Password generation
For any selected entry, clicking on the Generate button beneath the password field opens the password generation dialog box. Here you can generate random passwords according to a number of rules. If you just want to generate a password without using it for an entry, the generator can also be displayed via Window > Show Password Generator.
Passwords in MacPass are generated by creating a concatenation of all possible characters and then picking them randomly one by one via a NSString
category to create a password. The random data to create an index for picking is generated using SecRandomCopyBytes
which is considered crypographically secure. See NSData+Random.m and NString+MPPasswordCreation.m
Displays the currently generated password. Clicking the rounded arrow on the right generates a new random password.
The slider and input field allow adjusting the length of the generated password.
This displays the Shannon Entropy of the currently generated password. In simplified terms, this is the base-2-logarithm of the number of all possible such passwords -- 100 bits entropy equals 2^100 possible passwords.
Passwords are generated by creating a concatenation of characters selected in this subsection. In addition to upper (A-Z) and lower (a-z) case letters, you can choose to include numbers (0-9) and a selection of symbols (#!?). In addition you can enter characters into the 'Custom' field that are included in the password randomly.
Checking this box copies the password into the pasteboard when you press Use Password. Consider that if you've set MacPass to automatically clear the pasteboard after a certain time the password will eventually be removed.
Clicking this button stores the currently selected password generation rules as the defaults for the password generation dialogue box. If the current settings are already stored as defaults (either as global or as a per entry defaults), the button will be disabled. After you did change any parameter, the button then gets enabled.

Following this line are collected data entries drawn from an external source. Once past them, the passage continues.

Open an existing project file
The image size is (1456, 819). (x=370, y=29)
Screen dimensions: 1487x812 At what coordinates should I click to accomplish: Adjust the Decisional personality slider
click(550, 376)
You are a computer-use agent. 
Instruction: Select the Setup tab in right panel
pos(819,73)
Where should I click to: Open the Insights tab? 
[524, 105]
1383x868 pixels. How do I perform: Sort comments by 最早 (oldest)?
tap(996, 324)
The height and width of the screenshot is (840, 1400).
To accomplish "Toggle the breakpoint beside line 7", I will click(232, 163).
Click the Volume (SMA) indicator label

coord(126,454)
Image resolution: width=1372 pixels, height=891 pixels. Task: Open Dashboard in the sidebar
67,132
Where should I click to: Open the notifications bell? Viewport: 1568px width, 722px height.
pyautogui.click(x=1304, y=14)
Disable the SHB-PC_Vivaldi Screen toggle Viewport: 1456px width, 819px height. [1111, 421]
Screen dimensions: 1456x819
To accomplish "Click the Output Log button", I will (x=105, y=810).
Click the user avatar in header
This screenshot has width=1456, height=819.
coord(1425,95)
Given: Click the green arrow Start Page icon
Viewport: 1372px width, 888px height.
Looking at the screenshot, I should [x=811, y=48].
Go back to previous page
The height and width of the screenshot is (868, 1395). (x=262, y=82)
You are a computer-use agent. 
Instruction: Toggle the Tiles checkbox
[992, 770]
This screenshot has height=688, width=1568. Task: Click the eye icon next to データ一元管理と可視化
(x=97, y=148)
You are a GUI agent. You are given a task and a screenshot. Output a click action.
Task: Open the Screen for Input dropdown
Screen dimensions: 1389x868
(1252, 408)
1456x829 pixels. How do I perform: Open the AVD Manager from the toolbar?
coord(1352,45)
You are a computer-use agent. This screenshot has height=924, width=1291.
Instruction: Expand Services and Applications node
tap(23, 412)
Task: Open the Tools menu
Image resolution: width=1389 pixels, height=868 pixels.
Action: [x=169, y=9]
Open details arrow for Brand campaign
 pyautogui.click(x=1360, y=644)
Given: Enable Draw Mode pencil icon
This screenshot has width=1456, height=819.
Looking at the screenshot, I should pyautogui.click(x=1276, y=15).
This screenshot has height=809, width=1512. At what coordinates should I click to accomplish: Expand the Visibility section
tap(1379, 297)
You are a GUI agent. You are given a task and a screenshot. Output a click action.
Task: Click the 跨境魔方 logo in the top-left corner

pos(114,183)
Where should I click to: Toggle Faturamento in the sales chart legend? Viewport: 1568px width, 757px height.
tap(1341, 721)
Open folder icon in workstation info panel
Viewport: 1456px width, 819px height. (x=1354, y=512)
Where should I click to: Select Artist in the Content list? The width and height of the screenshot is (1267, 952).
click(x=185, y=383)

If this is checked, the password generation rules are stored as default only for this entry. This is useful for special policies or services, that require a frequent regeneration of passwords. Once an entry based default has been stored, it can be reset to the global default rules by holding the ⌥ key - this turns the Set Defaults button into a Reset button. This checkbox is only visible, if you've opened the password generator for an entry. It's missing in the stand alone password generator window.